··· DATA FOR THIS EXERCISE
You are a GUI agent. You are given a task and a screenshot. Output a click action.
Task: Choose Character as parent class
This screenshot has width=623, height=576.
······
··· DATA FOR THIS EXERCISE
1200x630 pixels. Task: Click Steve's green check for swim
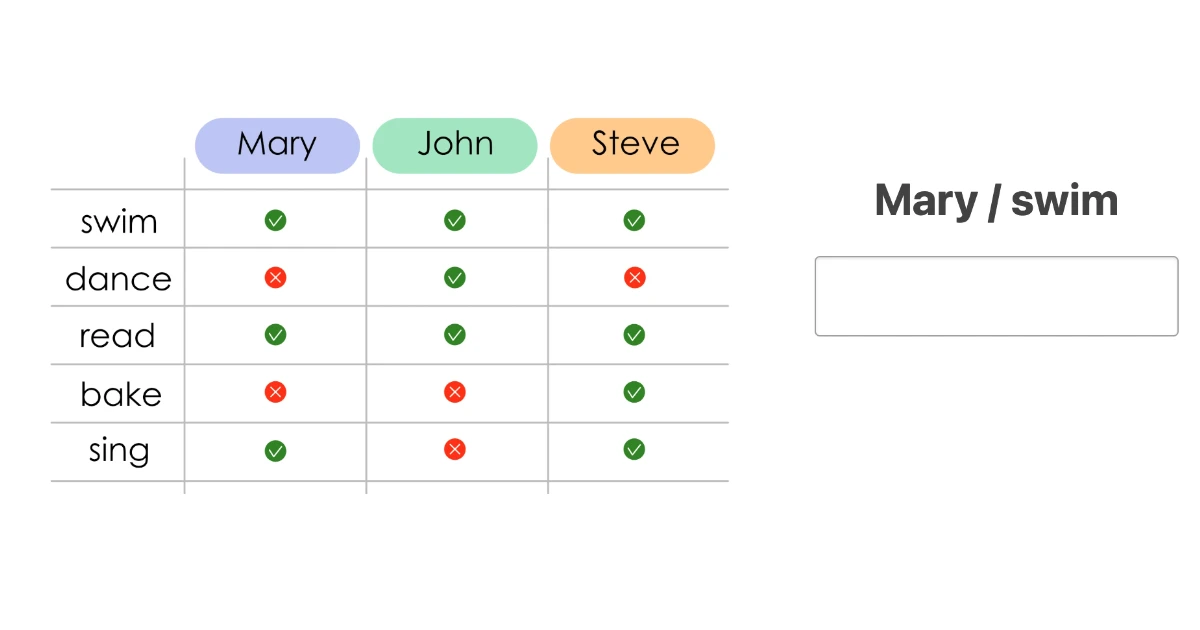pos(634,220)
······
-- TASK DETAILS --
All that is wanted is an exact copy of the lines above from the one with "Task: Choose Character as parent class" through the one with "This screenshot has width=623, height=576.", with both ends included.

-- TASK SOLUTION --
Task: Choose Character as parent class
This screenshot has width=623, height=576.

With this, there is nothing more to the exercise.